Os autores resumem as descobertas: "
Tomados em conjunto, 86% dos estudos de sobrecarga de treinamento/OTS que relataram resultados dietéticos (18 de 21) mostraram redução de EA (n = 14 estudos) e/ou disponibilidade de CHO (n = 4) entre o tratamento grupos ou entre pré e pós simultâneos com sintomas consistentes com OTS e RED-S".
Comer o suficiente não impedirá todos os casos de sobrecarga de treinamento/OTS, mas pode prevenir muitos deles.
Quatro: Conscientização e monitoramento são fundamentais
Para concluir, os autores destacam que o aumento da carga de treino "
tende inicialmente a resultar em melhorias no desempenho, potencialmente através de uma combinação de maiores adaptações de treino e/ou mudanças iniciais nos resultados da composição corporal". Isso é adaptação ao treino e não é algo ruim. Mas o que acontece a seguir pode ser muito, muito ruim.
Em alguns atletas e treinadores, dizem os autores, isso pode criar um equívoco "
feed forward" de que "
ainda mais treinamento e/ou mais reduções nas métricas extremas de composição corporal podem gerar ainda mais resultados positivos de desempenho". Esse equívoco cria "
a tempestade perfeita" para o
overtraining e o RED-S.
Há algumas semanas, vimos esse problema ampliado com uma clareza perturbadora na Universidade de Oregon. Seu programa de monitoramento da composição corporal foi um fracasso científico porque interpolou os pontos fora da curva dos que ganharam medalhas olímpicas, ao mesmo tempo em que extrapolou as fases iniciais da vida atlética dos corredores universitários do programa. Era mais do que um problema tentar encaixar uma estaca quadrada num buraco redondo. Para começar, também foi um problema tentar empurrar todos os atletas no mesmo ponto inicial, quer isso fosse apoiado pela fisiologia individual ou não.

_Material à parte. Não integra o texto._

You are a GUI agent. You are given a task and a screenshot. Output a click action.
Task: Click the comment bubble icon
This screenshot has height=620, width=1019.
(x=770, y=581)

O artigo de 2021 enfatiza a importância de alimentar-se depois do treino que você você está realizando. A pouca recuperação via
overtraining ou RED-S é inequivocamente prejudicial à saúde. O próximo passo é desenvolver uma cultura que apoie a recuperação e a adaptação a longo prazo, o que requer muito combustível.
Como treinador, sei que se um atleta estiver comendo o suficiente, posso prescrever mais treinos e treinos mais intensos. Esses atletas podem perseguir grandes sonhos sem medo e podem imaginar aventuras por décadas e não apenas por alguns meses.
Comer o suficiente não significa apenas evitar um grande muro no meio do caminho no desenvolvimento atlético. Trata-se de remover totalmente essa parede para que possamos pisar fundo no maldito pedal do treinamento, perseguindo alguns sonhos intimidadores.